I wrote: “And how does this ridicule help the discussion of how to move the country further. It would have been great if you had used this time and space to give a voice to the voiceless, provide suggestions on how we can deal with poverty, illiteracy and crime or even suggested a good Caribbean book to elevate us. It’s this sort of drivel that keeps us an immature banana republic.”
FB user: “Hun C lightens the moment the Government is ALREADY holding us to ransom. Is either we cry...get ah gun or laugh...we LAUGHING for now !!!”
I wrote back in a kind of desperation: “Yes we could laugh, cry or get a gun or we could even do like most people in developed countries do, work, yes work, study, help the community, be good fathers and mothers, do our best and if we see the Government doing crap become part of lobby groups for change. Yes we could act too.”
The meme Facebooker: “You ever know any injustices that have been dealt with in Trinidad? Calder Hart. Walking free. Anil Roberts free. Volney. Free. Anand. Free Steups get off your f****** high horse and smell your horse s***”
Then on the FB page, people turned on one another based on race.
“Can someone put in a word for the thousands who worked, have worked and are working, but are locked out of the job market because they have the wrong skin colour, wrong kind of hair texture or live on the wrong side of the social divide? Ms Mathur? Anyone?”
Someone posted a Raymond Ramcharitar column where he claimed that the “Dimanche Gras” has a “a strong, noxious racial tinge to its worldview” was “entirely dependent on the State for its sustenance” and concluded that “in effect, the State is keeping hate alive.”
Now I know there are prizes for chutney. And the drivel I hear there, of more broken inchoate songs of rum and private parts, and the sight of prepubescent girls wiggling their hips to entertain lascivious grown men is no better than some other statefunded events like Kiddies Carnival.
I agree that a lot of it is pretty and innocent but in essence, these children are growing up to see culture from the waist down. To his credit, the columnist asked a question I ask almost weekly in this space. “Why is the State starving other arts institutions and new talent of state funding?
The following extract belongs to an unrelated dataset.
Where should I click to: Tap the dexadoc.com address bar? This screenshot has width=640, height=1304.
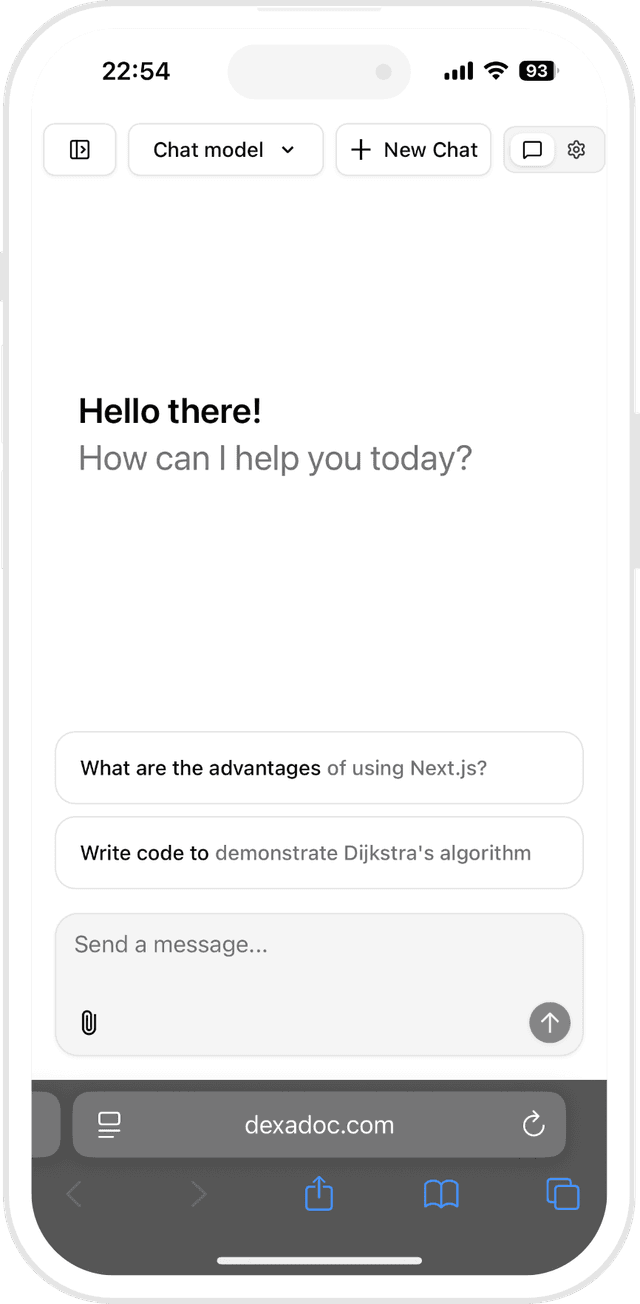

That I agreed with.
So what are the crumbs? White Trinis complain that they are relentlessly persecuted for being perceived as privileged when often they are not, and work hard or harder than anyone else.
There are other grievances. Everyone sounds like children both in language and in terms of need. None seems to be empowered. People dependent on handouts said food badges were in short supply. Social workers don’t show up. The expression was of hatred but it was also inchoate.
That Alta number of 400,000 functionally illiterate must be much higher. We don’t read. We are burning with rage at one another and frozen with impotence. And because we don’t have the words, we don’t see that we need now more than ever to band together, to pull ourselves out of our lethargy, to reclaim ourselves.
We have misread the problem. It’s not a case of Indian, Chinese, Lebanese, Syrian, French Creole, European and Africans persecuting one another. It’s a case of a battered nation fending off the blows of dependency, illiteracy, corruption, incompetent governance.
We have to recognise that the racial thing is a red herring. Another word for our collective rage. We then have to arm ourselves not with guns but knowledge, training, study, a work ethic, and secondly, collectively, peacefully, say “No” to the horse s*** being fed to us daily by those who govern us.